Ethanol inhibition of Angiotensin II-stimulated Tyr705 and Ser727 STAT3 phosphorylation in cultured rat hepatocytes: Relevance to activation of p42/44 mitogen-activated protein kinase

Angiotensin (Ang) II-stimulated phosphorylation of signal transducer and activator transcription (STAT) 3 in rat hepatocytes and the effects of ethanol on this activation were investigated. Angiotensin II (100 nM) stimulated Tyr705 and Ser727 phosphorylation of STAT3 and formation of sis-inducing factor complexes. In the presence of U-0126 (10 μM), a p42/44 mitogen-activated protein kinase (MAPK) kinase inhibitor, Ang II further increased Tyr705 phosphorylation of STAT3 but completely abrogated Ser727 phosphorylation of STAT3. Inhibition of p42/44MAPK also increased STAT3 DNA-binding activity.
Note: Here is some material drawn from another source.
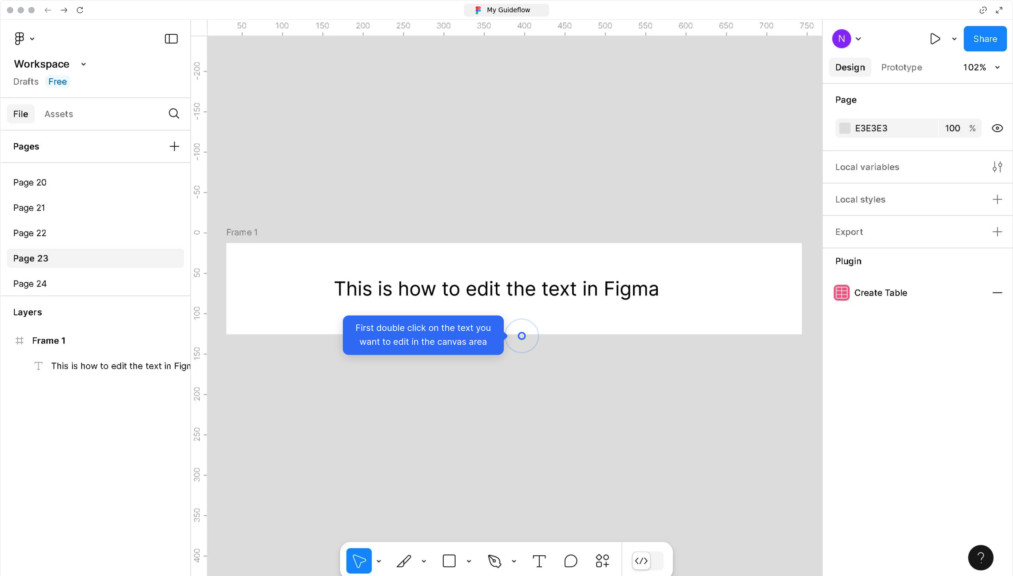The image size is (1013, 576).
Task: Open the Local variables settings icon
Action: point(998,167)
Pretreatment with ethanol (100 mM) for 24 h resulted in decrease in Tyr705 phosphorylation of STAT3 by ethanol alone and inhibition of Tyr705 phosphorylation of STAT3 stimulated by Ang II. Although ethanol potentiates Ang II stimulated p42/44 MAPK activation in hepatocytes, ethanol inhibited Ser727 phosphorylation of STAT3 stimulated by Ang II. Angiotensin II-stimulated STAT3-binding activity was not significantly affected by ethanol treatment. These results suggest a negative regulation of Ang II-stimulated STAT3 tyrosine phosphorylation and STAT3-binding activity through p42/44 MAPK activation in hepatocytes. However, ethanol modulation of Ang II-stimulated STAT3 phosphorylation occurs by MAPK independent mechanisms. Ethanol potentiation of MAPK signaling without suppression of STAT3 function may modulate the course of alcoholic liver injury.